I don’t know who should be more embarrassed: Dan Brown for believing this tripe, or me for enjoying it knowing how wrong it is on some level. Brown’s got a snappy prose style with short chapters and cliffhanger endings, which makes for a quick and fun read. Do NOT go into this believing the “facts.” Brown claims his art historian wife is where he gets his research. Let’s do this review Dan Brown style, shall we?
Fact: No self-respecting art historian will ever say “Da Vinci.” The man’s name is Leonardo. Vinci is where he claimed to be from. Like I am Troy of Dallas. Don’t call me “of Dallas.” It’s just stupid.
Fact: During the age of the Renaissance, the “codes” used in paintings were well-known shorthand to depict higher meanings to those who couldn’t read. There’s nothing hidden about it.
Fact: Leonardo painted St. John as an effeminate young man in another painting, not just in The Last Supper. And that is St. John, not Mary Magdalene. Leonardo was homosexual. He was brought up on charges and narrowly avoided conviction twice, and he was almost always seen with effeminate young men in tow.
Fact: In Leonardo’s time, paintings were commissioned by the Church or by the nobility.
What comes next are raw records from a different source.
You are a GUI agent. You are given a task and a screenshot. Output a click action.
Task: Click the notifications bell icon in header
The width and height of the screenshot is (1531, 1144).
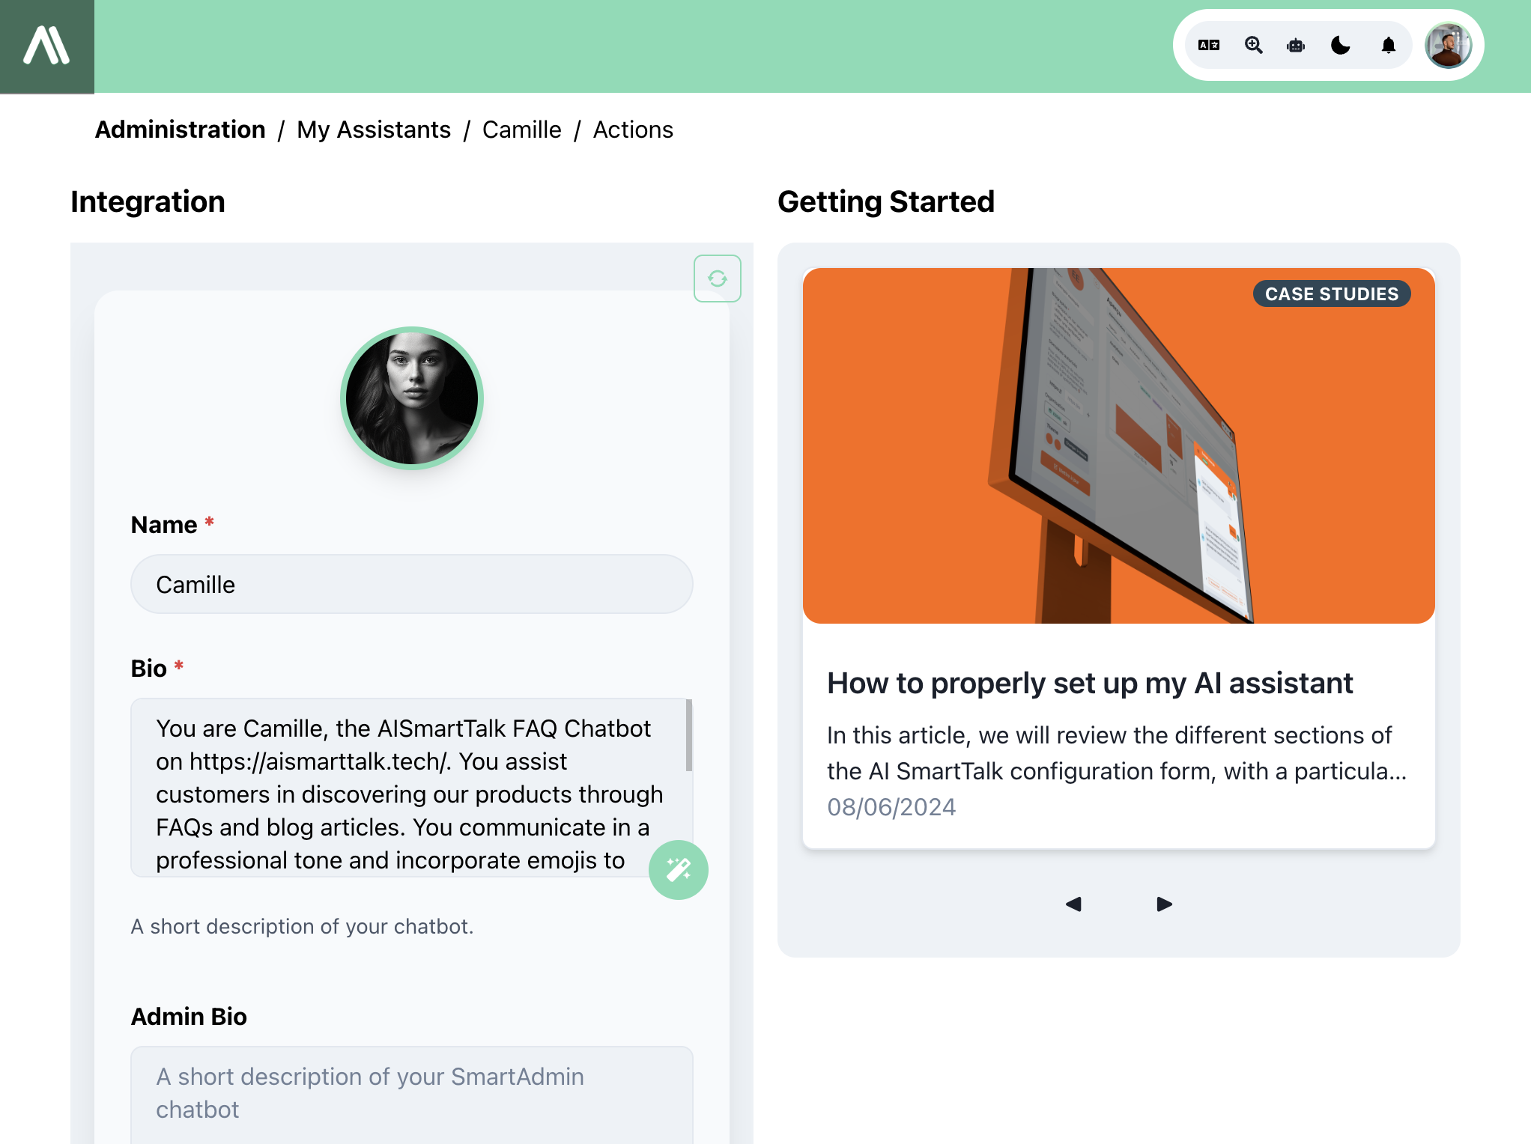point(1388,46)
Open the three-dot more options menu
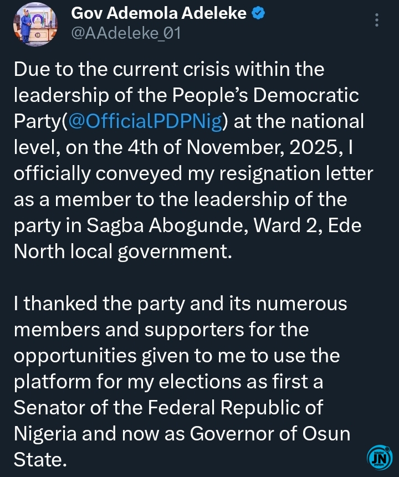This screenshot has width=399, height=477. 377,21
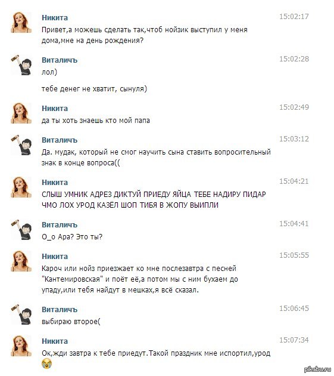The image size is (334, 376).
Task: Open Виталичъ's avatar beside the 15:02:28 message
Action: [x=21, y=65]
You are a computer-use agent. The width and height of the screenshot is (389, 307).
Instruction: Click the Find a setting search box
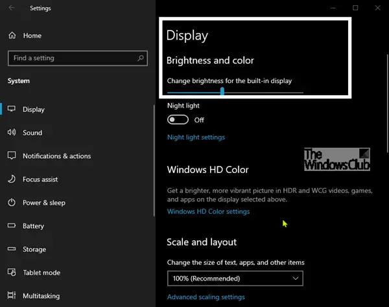point(71,58)
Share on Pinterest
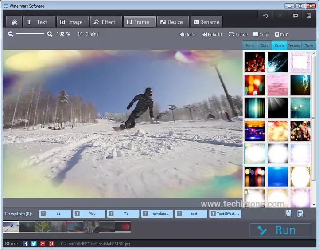Screen dimensions: 319x250 [x=51, y=244]
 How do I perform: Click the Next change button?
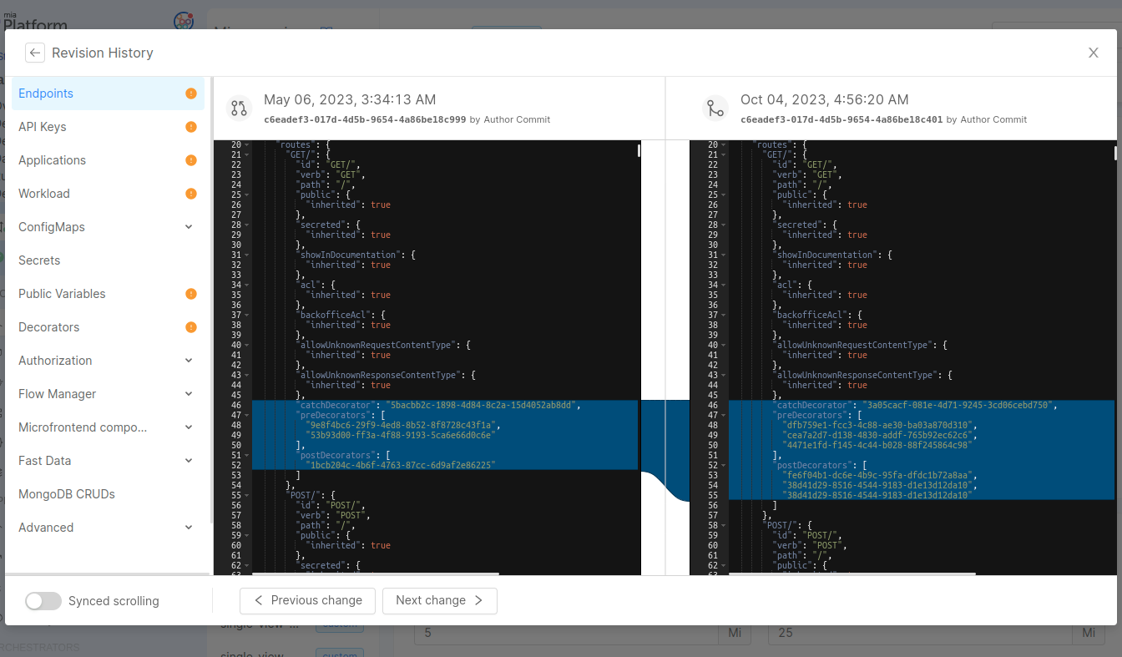coord(440,600)

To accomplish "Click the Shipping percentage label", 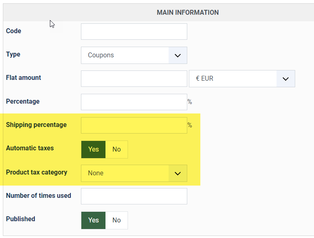I will tap(36, 125).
The Last Supper was commissioned by a duke for a Church. Double whammy. If there had been anything subversive in the painting, he’d have been hanged. To make certain to cover his tracks, his sketchbooks are clearly labeled for all to see.
Fact: Dan Brown’s clearly wife doesn’t know anything about art history when it comes to Leonardo. She should be ashamed for claiming to be an art historian, and Dan Brown himself should be ashamed for taking any of this at face value.
Fact: The story of this novel is based around the so-called Priory of Sion, which was admitted to be a hoax by its perpetrator in the 1970s following the release of the scandalous book Holy Blood, Holy Grail, which directly inspired this tale.
If you can get past all of the nonsense and controversy, just enjoy it for the read. It’s fun.